>> Start Listed records

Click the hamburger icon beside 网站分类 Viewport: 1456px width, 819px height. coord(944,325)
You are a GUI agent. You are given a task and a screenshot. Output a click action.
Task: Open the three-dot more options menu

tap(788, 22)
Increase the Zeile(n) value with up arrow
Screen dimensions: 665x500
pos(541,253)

>> End Listed records
>> Start Listed records

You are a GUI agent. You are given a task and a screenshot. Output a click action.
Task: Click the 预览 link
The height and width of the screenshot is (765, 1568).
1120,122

>> End Listed records

- Short exercise
Can you write out the lines between the one holding "Click the hamburger" and the one holding "pos(541,253)", inclusive, switching "three-dot" for "vertical ellipsis" and keeping everything else unchanged?

- Correct answer
Click the hamburger icon beside 网站分类 Viewport: 1456px width, 819px height. coord(944,325)
You are a GUI agent. You are given a task and a screenshot. Output a click action.
Task: Open the vertical ellipsis more options menu

tap(788, 22)
Increase the Zeile(n) value with up arrow
Screen dimensions: 665x500
pos(541,253)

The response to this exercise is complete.